Da Stefano Rodotà a Ignazio Marino a Enzo Bianchi c’è una citazione papale che è ripetuta come un mantra.
Ricavata – dicono – da una lettera di Paolo VI del 1970.
La citazione è la seguente: “Il carattere sacro della vita è ciò che impedisce al medico di uccidere e che lo obbliga nello stesso tempo a dedicarsi con tutte le risorse della sua arte a lottare contro la morte. Questo non significa tuttavia obbligarlo a utilizzare tutte le tecniche di sopravvivenza che gli offre una scienza instancabilmente creatrice. In molti casi non sarebbe forse un’inutile tortura imporre la rianimazione vegetativa nella fase terminale di una malattia incurabile?
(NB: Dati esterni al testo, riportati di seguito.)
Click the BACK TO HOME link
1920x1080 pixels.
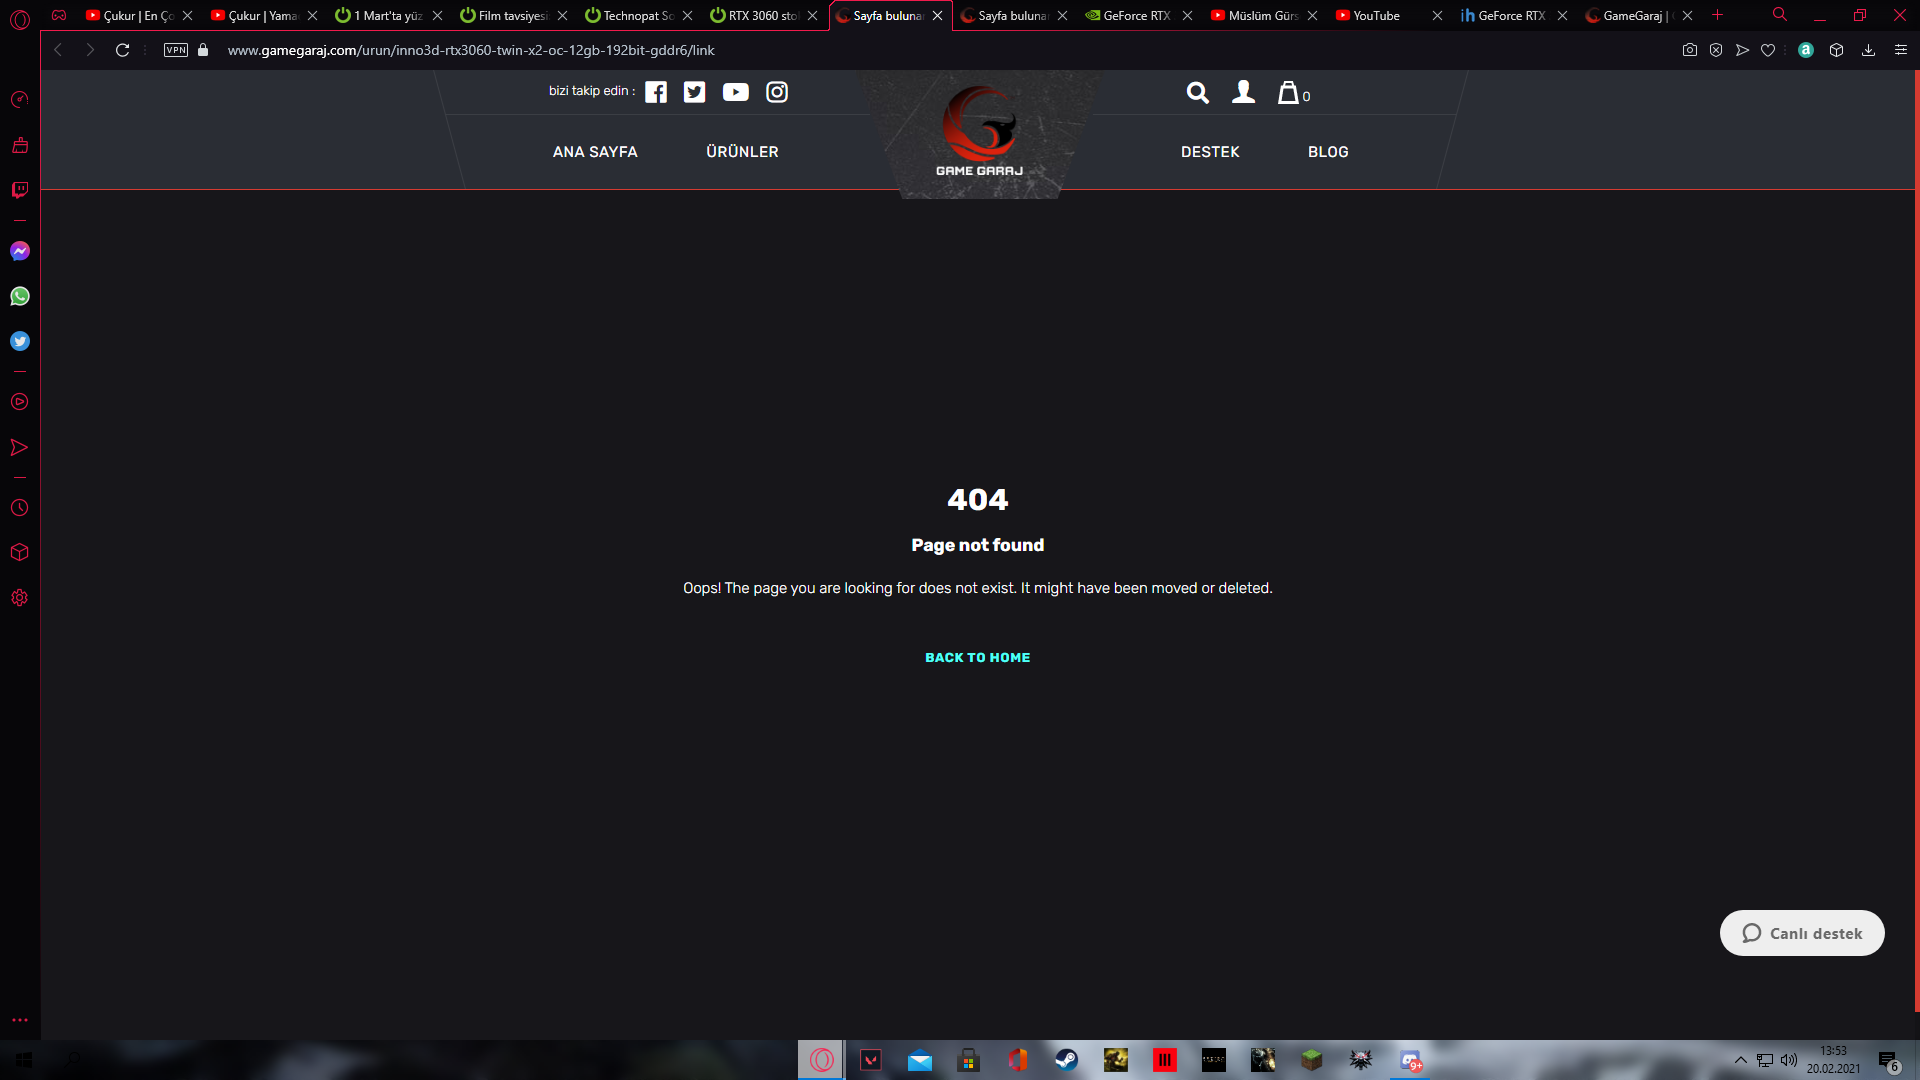click(x=977, y=657)
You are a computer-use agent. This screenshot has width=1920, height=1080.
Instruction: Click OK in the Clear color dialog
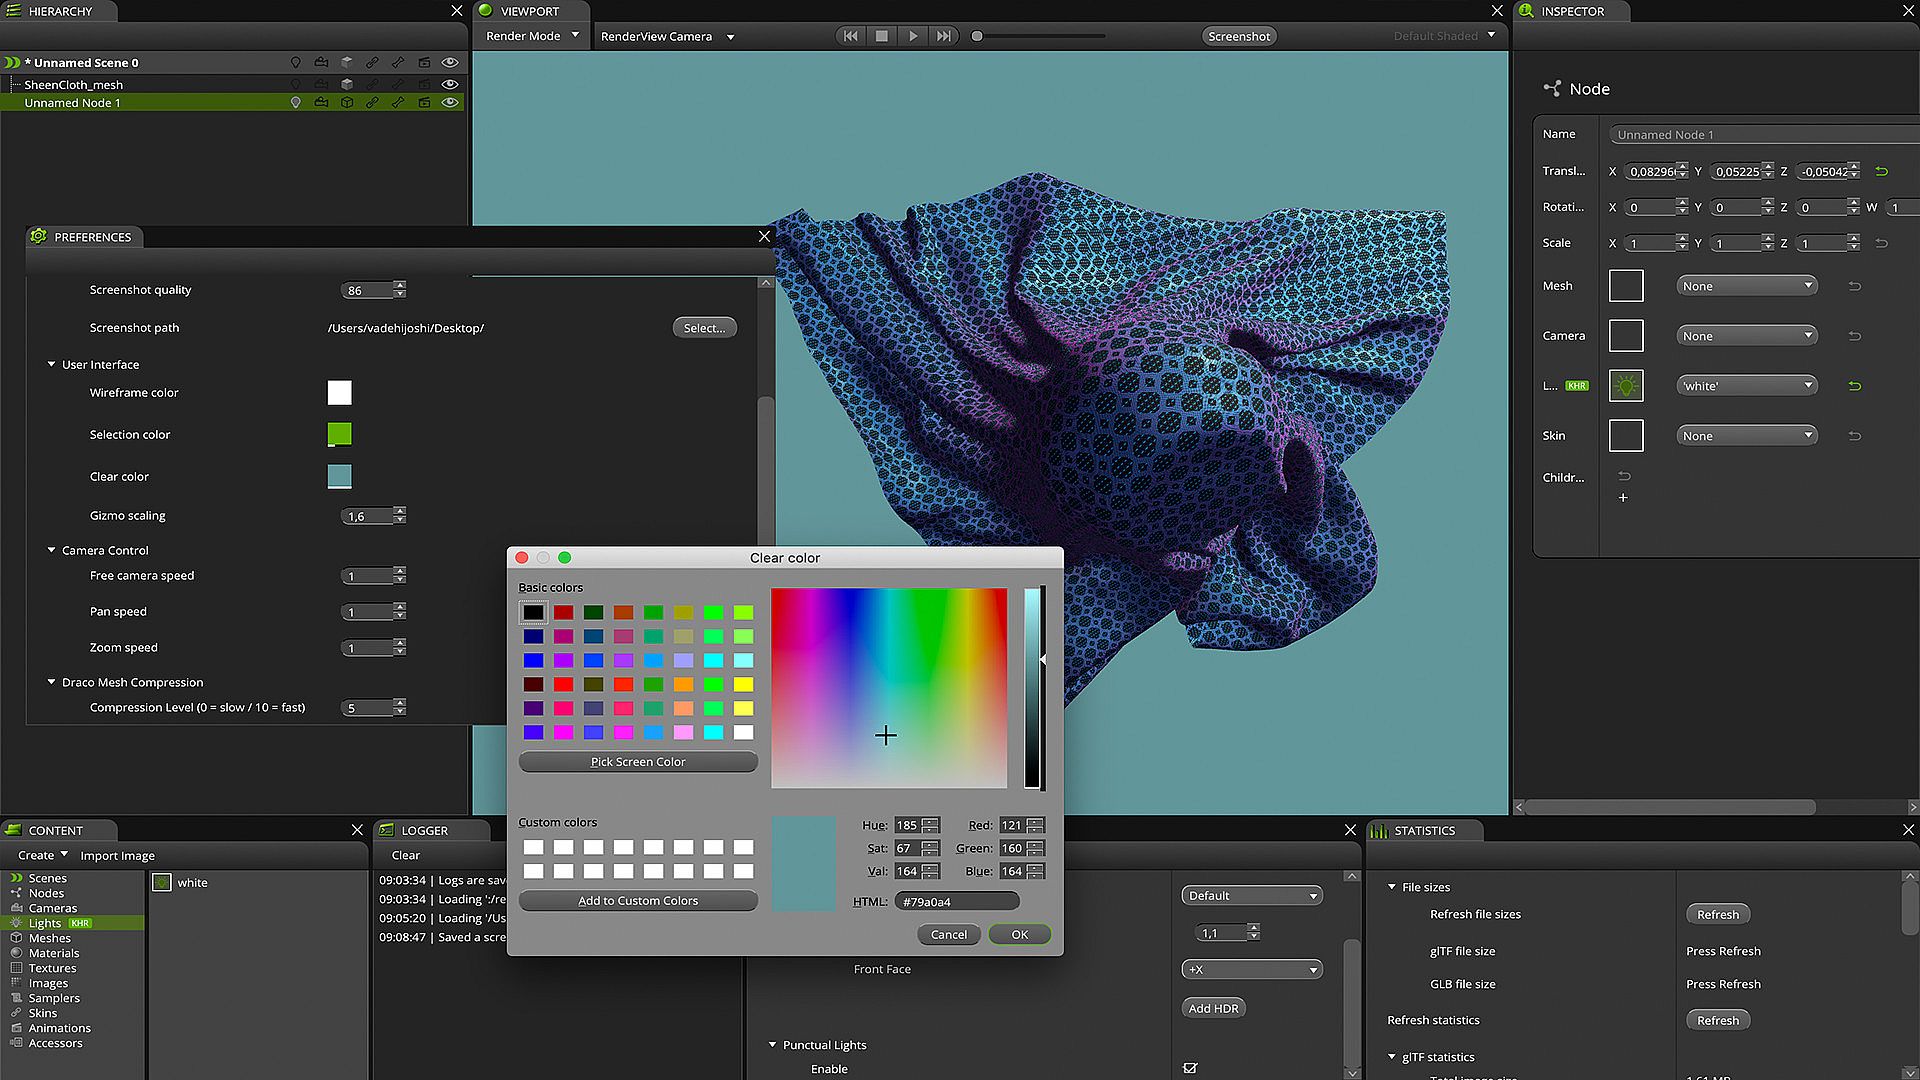pos(1019,935)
In quel caso, il dovere del medico è piuttosto di impegnarsi ad alleviare la sofferenza, invece di voler prolungare il più a lungo possibile, con qualsiasi mezzo e in qualsiasi condizione, una vita che non è più pienamente umana e che va naturalmente verso il suo epilogo: l’ora ineluttabile e sacra dell’incontro dell’anima con il suo Creatore, attraverso un passaggio doloroso che la rende partecipe della passione di Cristo. Anche in questo il medico deve rispettare la vita”.
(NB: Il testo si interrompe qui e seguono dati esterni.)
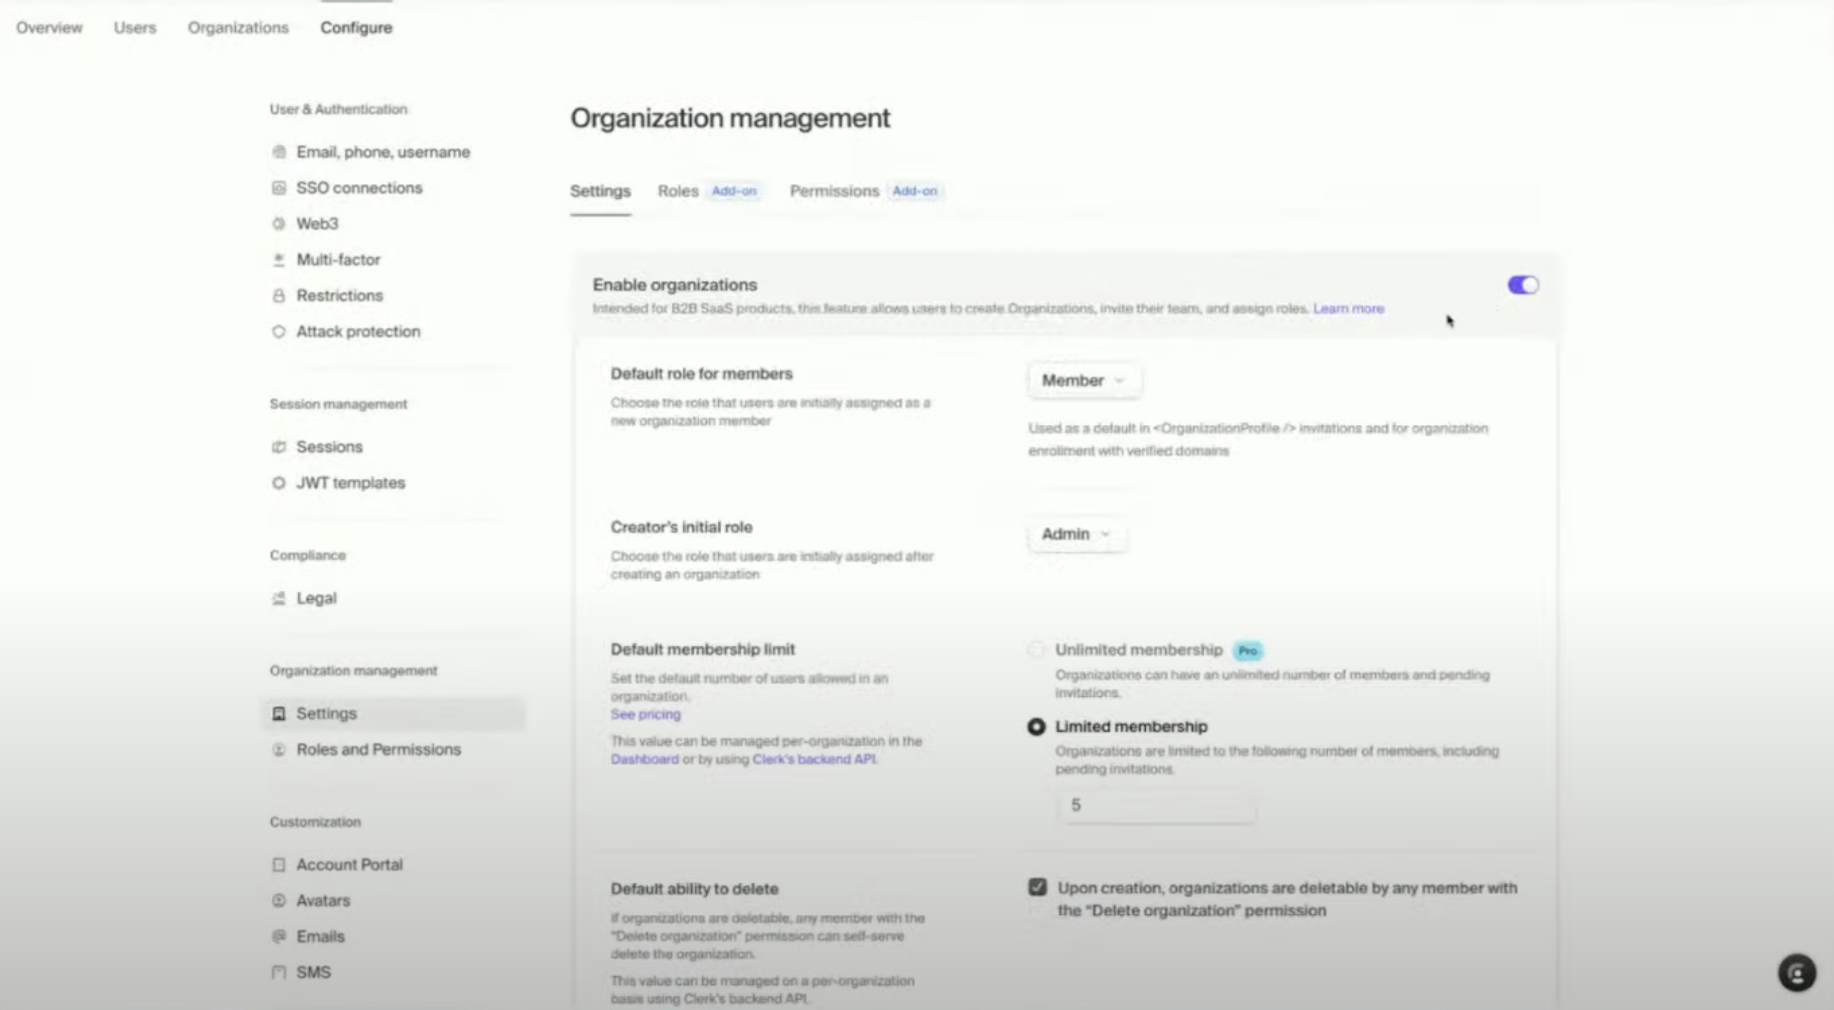Open the Users section in top navigation
Screen dimensions: 1834x1010
click(135, 27)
Enzo Bianchi, il fondatore e priore del monastero di Bose, ha coronato con questa citazione un suo articolo sul caso di Eluana Englaro su “La Stampa” del 15 febbraio 2009, attribuendola a Paolo VI in una lettera ai medici cattolici. Dopo di lui ha rilanciato la citazione il senatore Ignazio Marino su “l’Unità”. Ma, prima di entrambi, il più tenace nel metterla in campo più volte è stato Stefano Rodotà, a cominciare da un articolo su “la Repubblica” del 12 dicembre 2006 dedicato al caso di Piergiorgio Welby, nel quale asseriva trattarsi di “quel che nel 1970 Paolo VI scriveva al cardinale Villot, responsabile dei medici cattolici”.
In realtà, le cose non stanno propriamente così.
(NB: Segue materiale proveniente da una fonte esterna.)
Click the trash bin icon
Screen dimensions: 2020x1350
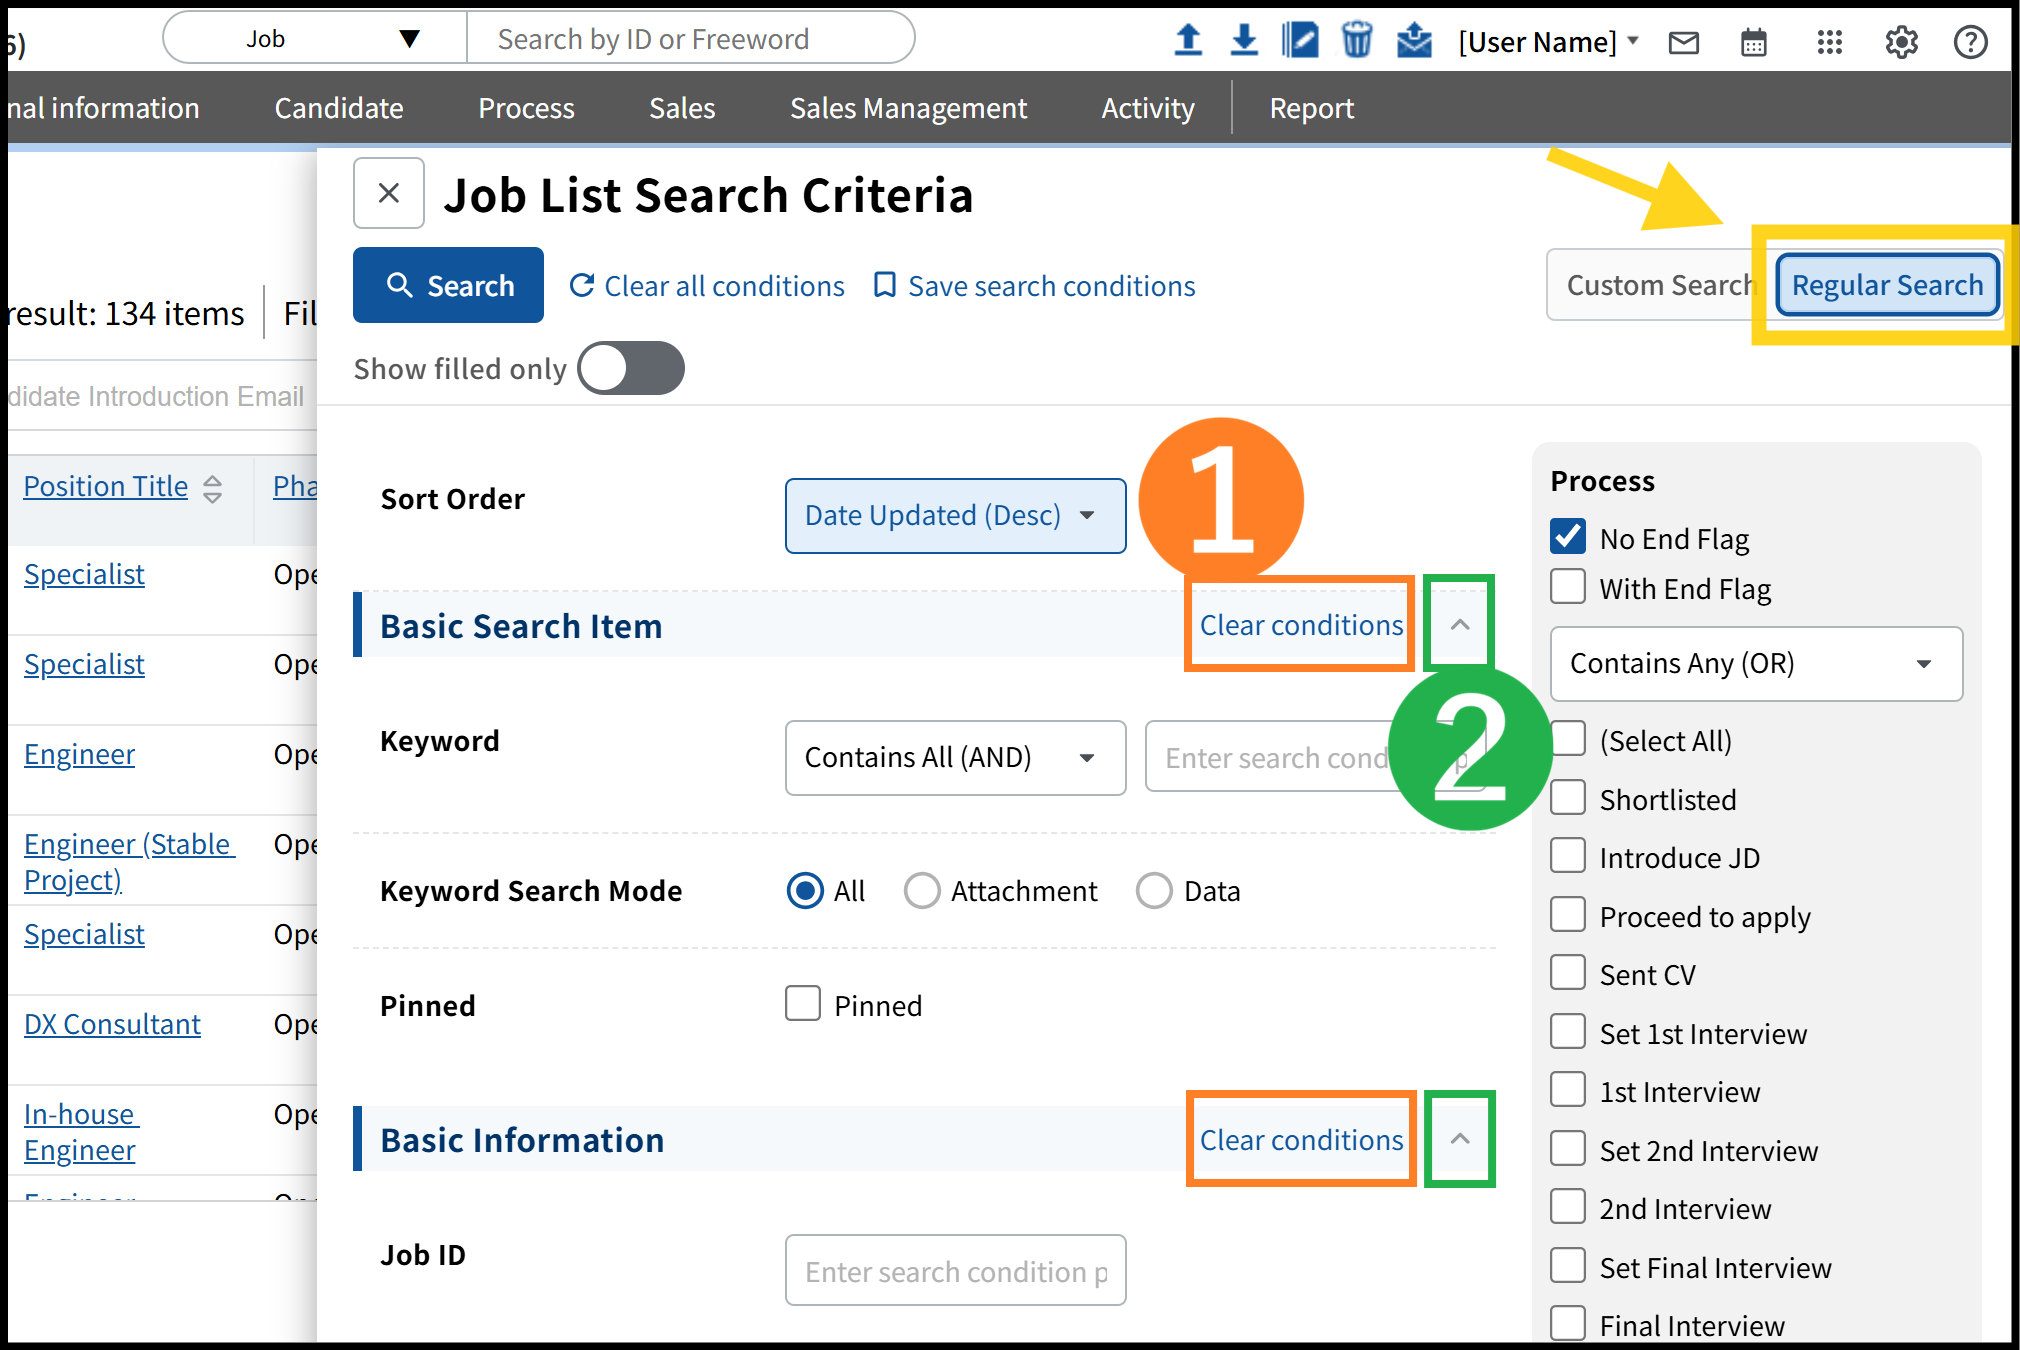[1356, 40]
Quelle parole Paolo VI non le ha mai scritte né pronunciate. Sono invece dell’allora segretario di stato, il cardinale Jean Villot, in una lettera con la sua firma del 3 ottobre 1970, indirizzata al segretario generale della federazione internazionale delle associazioni mediche cattoliche, riunite a Washington per un congresso internazionale su “La protezione della vita”.
Il testo originale della lettera firmata da Villot, in francese, apparve su “L’Osservatore Romano” del 12-13 ottobre 1970 con il titolo: “Lettre pontificale au Congrès de la FIAMC”.
“La Civiltà Cattolica” pubblicò poco dopo parte della lettera in traduzione italiana presentandola come la “lettera che il cardinale segretario di stato, a nome del Santo Padre, ha inviato il 3 ottobre 1970 al segretario generale della FIAMC”. E in questo stesso modo essa fu ripresa in un documento del pontificio consiglio “Cor Unum” del 1981.
Il primo a cambiarne l’attribuzione fu, nel 1985, nel volume “Eutanasia. L’illusione della buona morte”, l’allora semplice sacerdote e teologo moralista Dionigi Tettamanzi, oggi cardinale e arcivescovo di Milano, presentando il testo come un “intervento di Paolo VI, in una lettera inviata tramite il card. Villot al segretario generale della FIAMC”.
L’anno dopo, 1986, monsignor Elio Sgreccia fece lo stesso. Nel volume “Bioetica”, introdusse la citazione come “un’ulteriore precisazione introdotta da Paolo VI con la lettera del cardinale Villot del 3 ottobre 1970 al segretario generale della FIAMC a proposito della riprovazione di quello che sarà definito l’accanimento terapeutico”.
Il seguito della metamorfosi l’hanno prodotto i fautori dell’eutanasia. E siamo ai giorni nostri. Invece che contro il solo accanimento terapeutico – al quale il magistero della Chiesa è risolutamente contrario – quelle parole sono ora giocate a sostegno della libera interruzione delle cure mediche e, peggio, della morte per fame e per sete, come per Eluana.
O anche sono giocate contro il magistero della Chiesa attuale, contrapponendo un papa buono e comprensivo, Paolo VI, al cattivo e insensibile Benedetto XVI.